Learn a Language by Reading Books (Why Textbooks Fail)
Forget grammar drills and generic apps. Reading real books in your target language is the only sustainable way to get fluent.
I spent years trying to push my English from "pretty good" to truly fluent using traditional methods. I bought the advanced study guides, grinded through Anki decks, and memorized lists of obscure adjectives, complex phrasal verbs, and weird idioms that I've never actually heard a native speaker say.
It was exhausting. And honestly, it didn't really close the gap.
I can comfortably pass a B2 or C1 test. I can watch Netflix without subtitles and handle myself in a tech meeting. But drop a random sci-fi novel or a dense Substack essay in front of me, and I would suddenly hit a wall of unfamiliar vocabulary and feel like an idiot again.
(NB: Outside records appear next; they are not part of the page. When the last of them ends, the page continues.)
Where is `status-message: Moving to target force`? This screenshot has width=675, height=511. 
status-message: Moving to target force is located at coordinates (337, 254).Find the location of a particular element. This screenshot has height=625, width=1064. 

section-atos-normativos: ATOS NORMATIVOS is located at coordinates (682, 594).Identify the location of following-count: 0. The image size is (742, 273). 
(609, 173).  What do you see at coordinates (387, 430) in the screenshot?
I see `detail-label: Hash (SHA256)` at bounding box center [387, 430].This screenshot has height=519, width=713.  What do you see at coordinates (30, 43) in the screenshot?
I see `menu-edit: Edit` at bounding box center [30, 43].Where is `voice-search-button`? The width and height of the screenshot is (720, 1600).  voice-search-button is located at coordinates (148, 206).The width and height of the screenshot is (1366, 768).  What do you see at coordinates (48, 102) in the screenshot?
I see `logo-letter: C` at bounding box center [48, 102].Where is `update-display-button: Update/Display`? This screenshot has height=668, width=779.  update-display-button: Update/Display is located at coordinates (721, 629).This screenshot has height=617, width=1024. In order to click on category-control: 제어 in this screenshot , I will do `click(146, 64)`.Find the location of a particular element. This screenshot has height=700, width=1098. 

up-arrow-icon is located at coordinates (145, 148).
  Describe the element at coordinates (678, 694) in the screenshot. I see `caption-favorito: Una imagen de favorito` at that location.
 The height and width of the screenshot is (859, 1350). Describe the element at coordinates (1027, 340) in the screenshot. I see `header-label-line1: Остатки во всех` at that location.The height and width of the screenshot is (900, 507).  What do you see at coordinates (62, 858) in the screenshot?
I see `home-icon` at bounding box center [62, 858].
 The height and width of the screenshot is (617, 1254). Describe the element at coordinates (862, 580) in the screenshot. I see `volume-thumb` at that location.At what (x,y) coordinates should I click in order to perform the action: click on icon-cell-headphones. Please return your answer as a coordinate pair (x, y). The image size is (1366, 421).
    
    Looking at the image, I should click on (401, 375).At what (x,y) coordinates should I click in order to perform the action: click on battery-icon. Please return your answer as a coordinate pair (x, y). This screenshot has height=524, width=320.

The problem with generic vocab lists
Advanced study materials often feed you sterile, manufactured sentences just to showcase a specific complicated word. Nobody genuinely cares about the context. Your brain knows it's a fake scenario, so it doesn't bother retaining the vocabulary.
When you read something you actually care about—a Paul Graham essay, an indie hacker blog, or a fantasy novel—the dynamic changes completely. You actually want to know what the author is saying. Your brain attaches the new vocabulary to a real concept, an emotion, or a plot point.
Context is the only thing that actually glues advanced vocabulary to your memory.
"I don't know enough words yet to read a full book"
This is the biggest excuse I hear from people stuck in intermediate purgatory. They think they need to memorize another 3,000 words before they are "ready" to open a real English book. That's a trap.
If you wait until you feel ready to read native content smoothly, you will literally never start. The jump from C1 textbook English to actual, unfiltered native reading is always going to be painful. You might as well get the pain over with right now.
Just pick a book you've already read in your native language, or start scrolling Reddit or Hacker News. Yes, you are going to look up three words on every page. It's frustrating. But by chapter three, you'll realize you're actually just reading.
Stop trying to "study"
At a certain level, language apps and textbooks have diminishing returns. They are optimized to make you feel like you are progressing, not to make you fluent.
Reading a real book won't give you a fake dopamine hit or a completion badge. But it exposes you to the language exactly as native speakers use it. You see real nuance. You feel the natural rhythm of how paragraphs are constructed.
I don't bother with traditional study materials anymore. I know the grammar. Now, I just force myself to read stuff I actually want to read anyway.
It slows me down at first. But it beats staring at another list of academic vocabulary I'm never going to use.